The equipment is in the form of dialysis machines (15 units Multifiltrate with CICA, 8 units Haemodialysis 4008S, and 16 units Haemodialysis AQUA C), as well as necessary supplies and accessories.

The turnover was made on March 31, 2021. This new batch of donations was made possible through the partnership of Filinvest Corporate City Foundation Inc., who shouldered the freight cost of approximately P2 million, aimed at helping strengthen the Philippines’ public health care system in its fight against COVID-19.

These new donations come on the first anniversary of the initial batch of donations from the Temasek Foundation of Singapore made in March 2020.

Contact tracing

The Healthcare Professionals Alliance Against COVID-19, a group of health workers, called for a law on “digital contact tracing”  as the country's COVID-19 cases continued to rise.

The HPAAC  had also earlier called for "long-term" solutions as the government placed Metro Manila and nearby provinces under community quarantine  to curb virus spread.

The HPAAC  said the government and Congress must draft a law that would indicate which data should be recorded for how long and who should secure it.

"We were pushing for digital contact tracing because we feel this is the Achilles heel.

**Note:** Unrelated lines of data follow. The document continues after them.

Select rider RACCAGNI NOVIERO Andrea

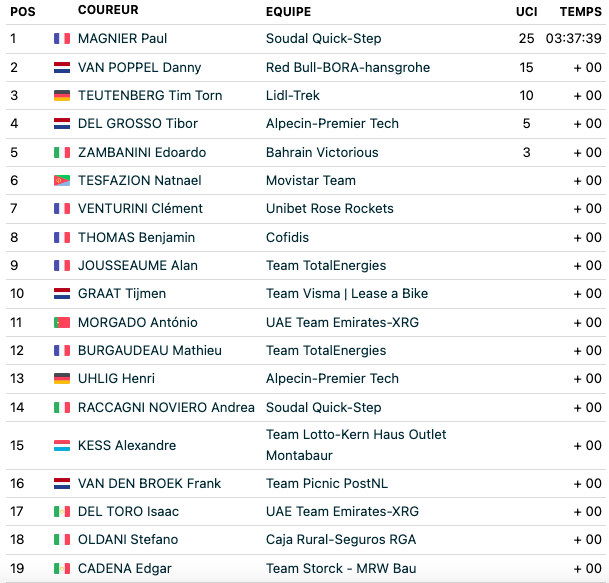(166, 407)
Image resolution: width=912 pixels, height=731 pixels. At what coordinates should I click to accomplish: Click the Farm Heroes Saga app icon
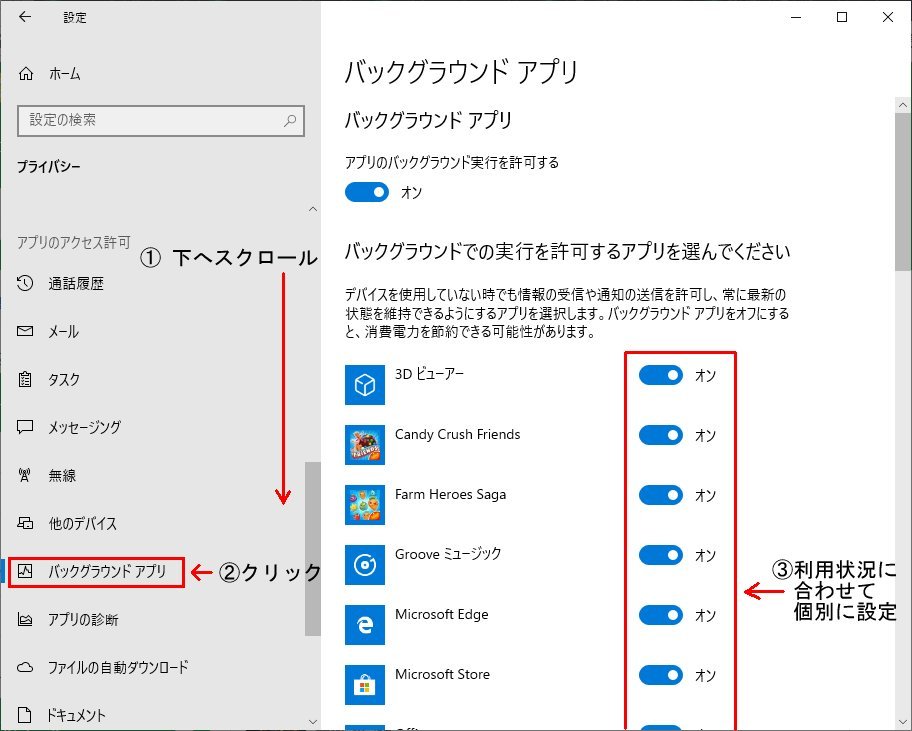pos(365,505)

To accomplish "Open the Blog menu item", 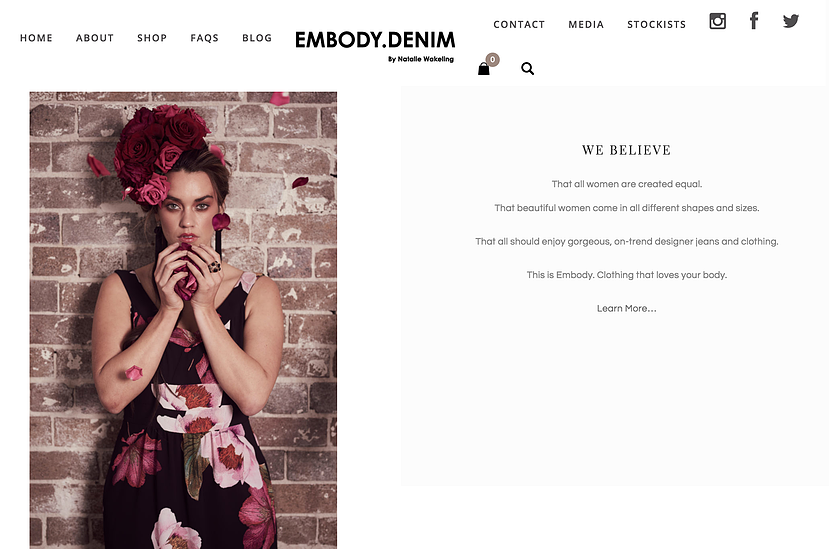I will point(257,38).
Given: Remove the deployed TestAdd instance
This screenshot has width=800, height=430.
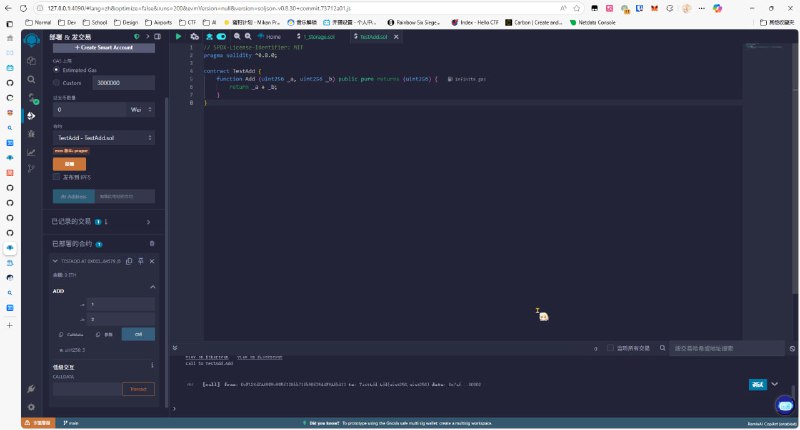Looking at the screenshot, I should pos(152,261).
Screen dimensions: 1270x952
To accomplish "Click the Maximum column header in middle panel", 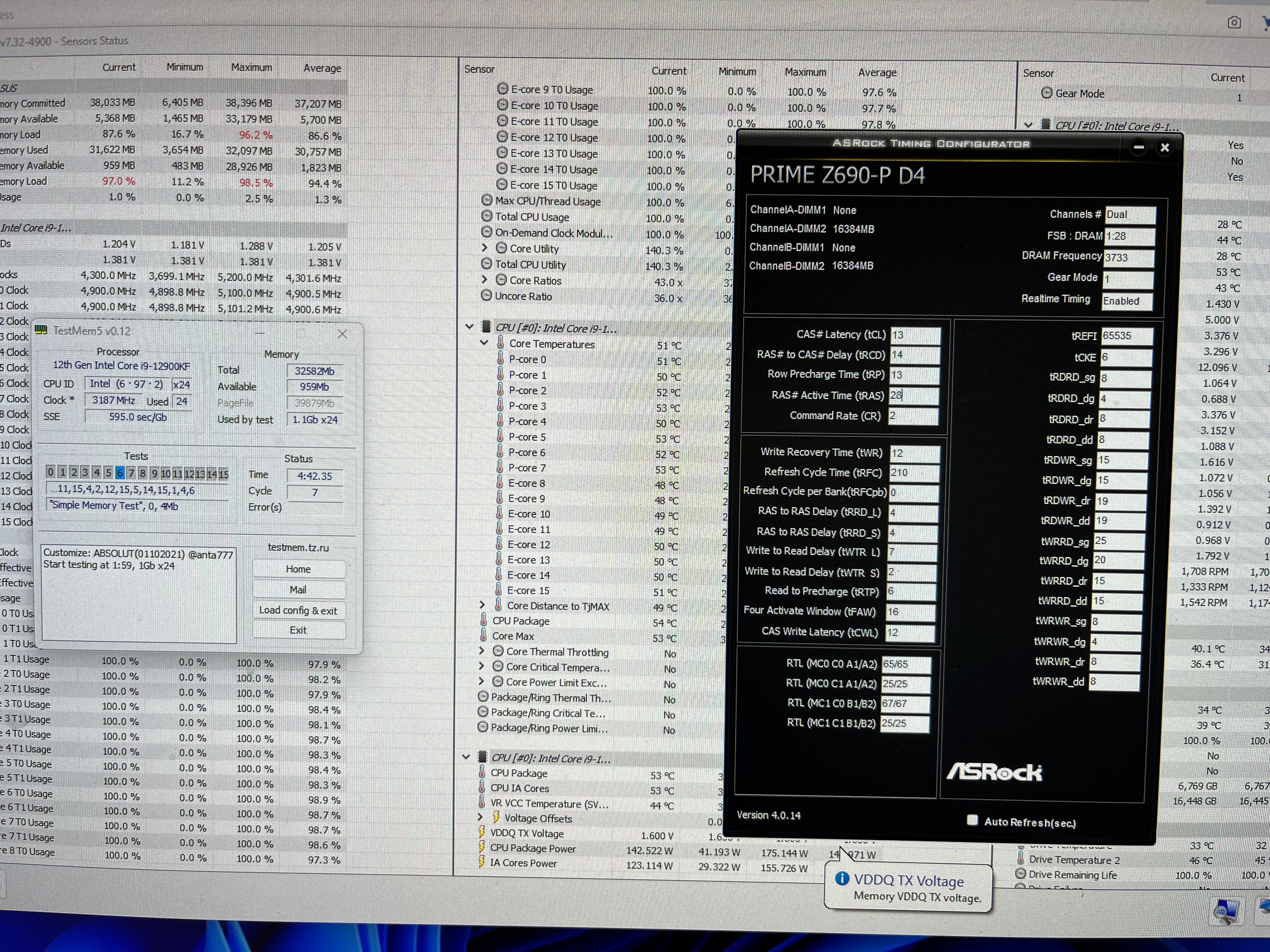I will (805, 72).
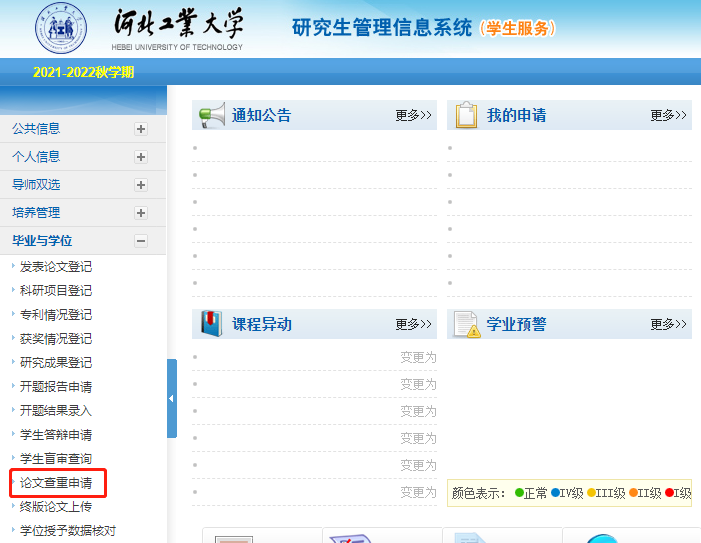
Task: Click the Hebei University of Technology logo
Action: pyautogui.click(x=60, y=28)
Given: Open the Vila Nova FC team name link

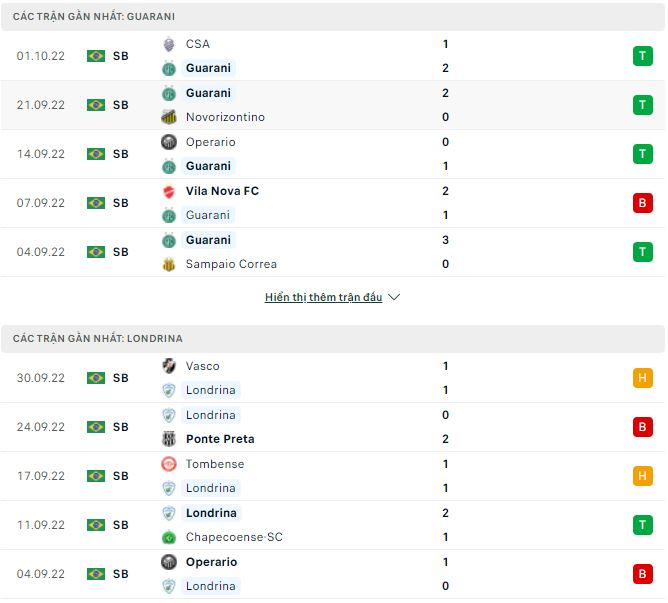Looking at the screenshot, I should (x=222, y=191).
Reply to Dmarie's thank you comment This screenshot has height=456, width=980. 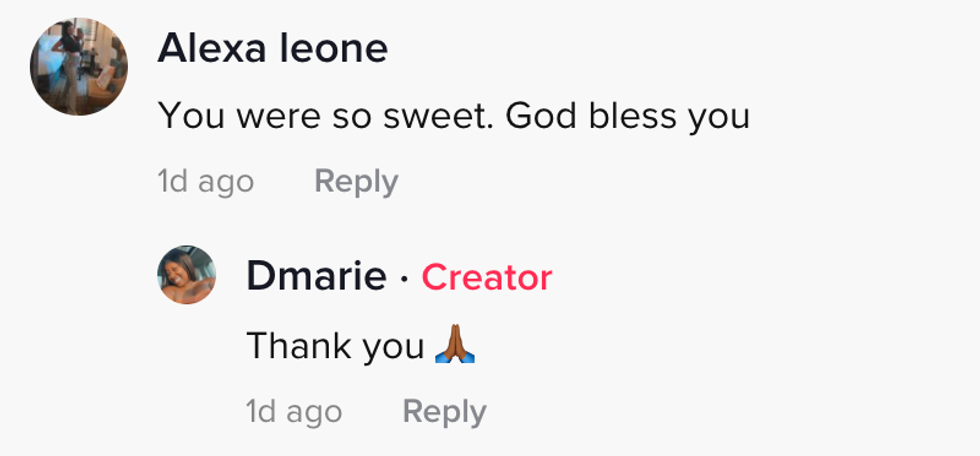click(x=444, y=411)

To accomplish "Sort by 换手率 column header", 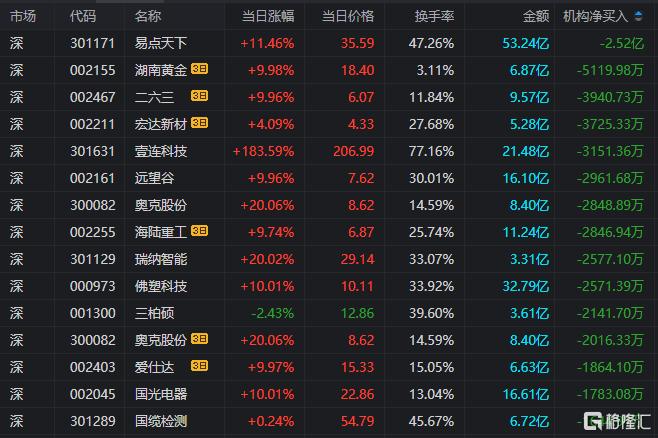I will point(434,16).
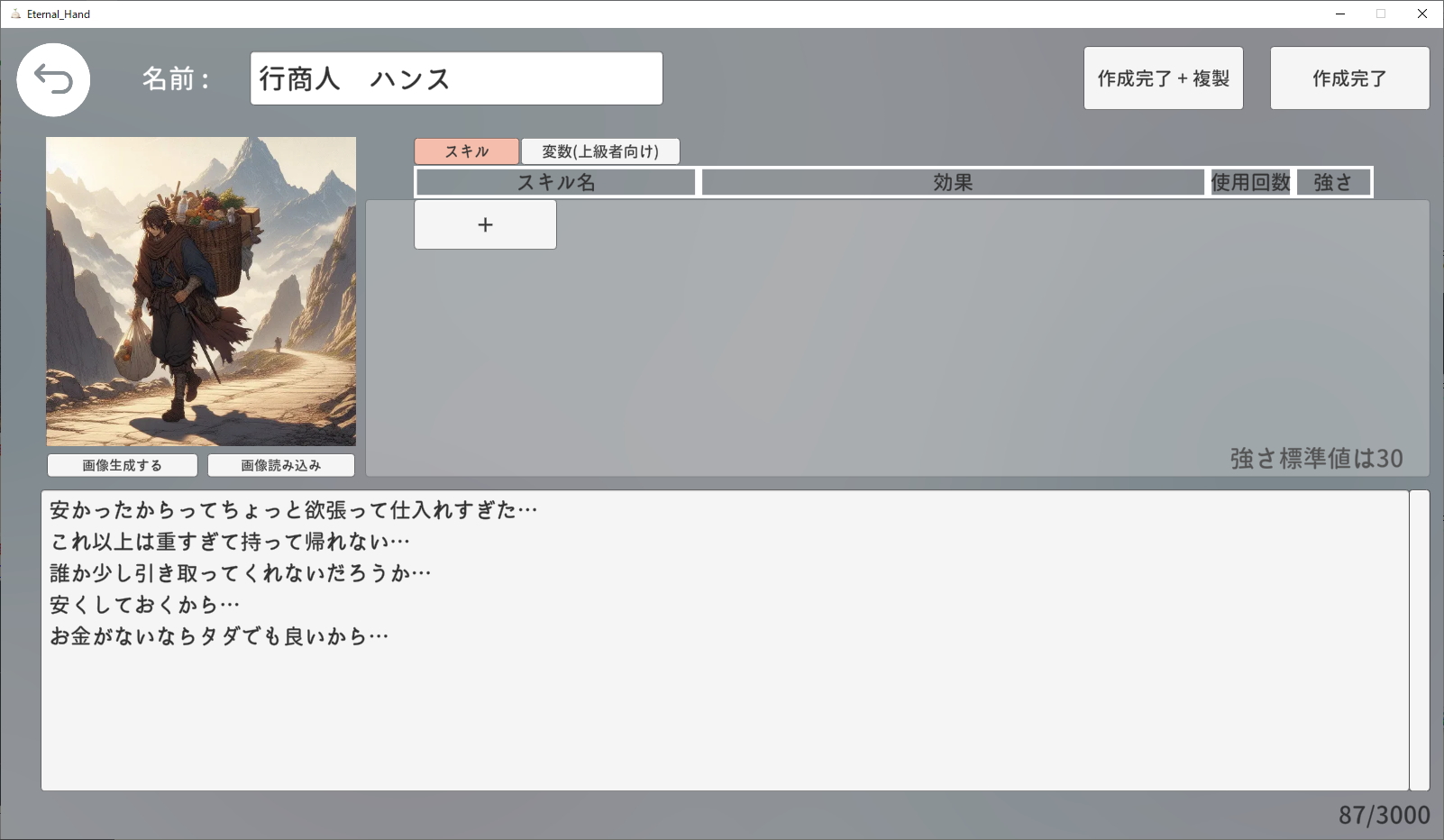The height and width of the screenshot is (840, 1444).
Task: Click the 画像生成する button
Action: 123,465
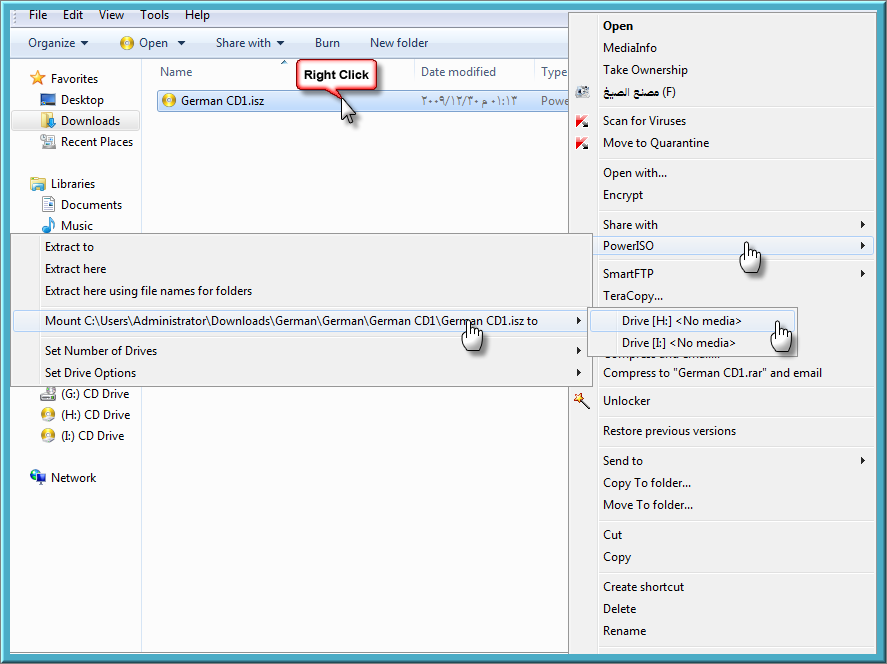Choose Drive [H:] <No media> to mount
Viewport: 887px width, 664px height.
(681, 321)
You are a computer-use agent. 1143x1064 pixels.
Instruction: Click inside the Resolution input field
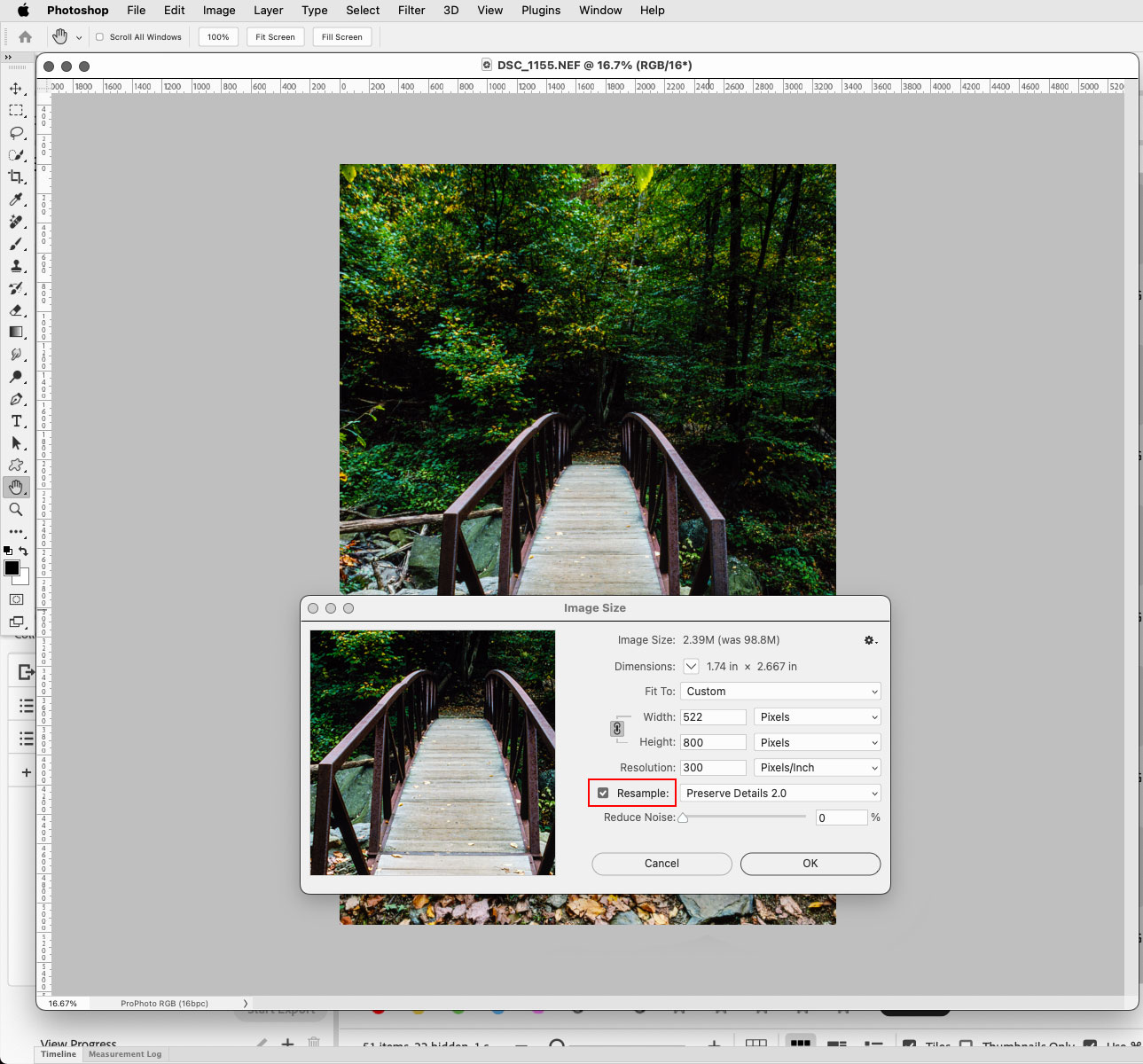[x=712, y=767]
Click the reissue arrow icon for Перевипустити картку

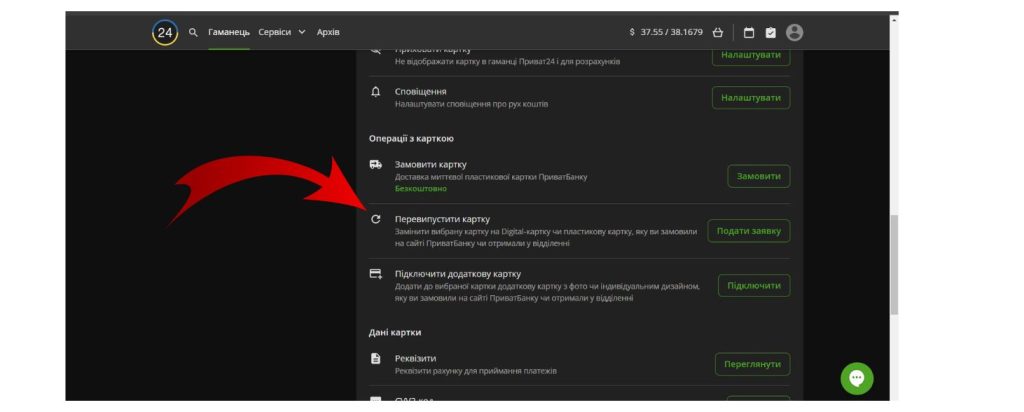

We cannot continue on insisting we can do manual contact tracing. The virus is moving so fast. We were joking that the virus has gone viral but our contact tracing was still manual,” Dr. Aileen Espina, of the HPAAC said during an interview on ANC.

"We now have StaySafe. We also have QR codes in different LGUs (local government units), we have business establishments…They’re not sharing this data so nobody really gets a visual,” she said.

Text messages

Malacañang on Sunday said the Inter-Agency Task Force had approved the proposal to use text messages for automatic contact tracing through its app StaySafe.PH.

Presidential spokesperson Harry Roque said the COVID-19 Document Repository System would be transferred to the Department of Health (DOH). He said the Department of the Interior and Local Government would lead the implementation.

Espina said the  "conductor" for the capital region's virus response cannot be the Inter-Agency Task Force Against COVID-19 as it oversees the country's response nationwide.

The ONE Hospital Command, meantime, focuses on hospital transfers" and must be expanded to be a referral network beginning from community level, she said.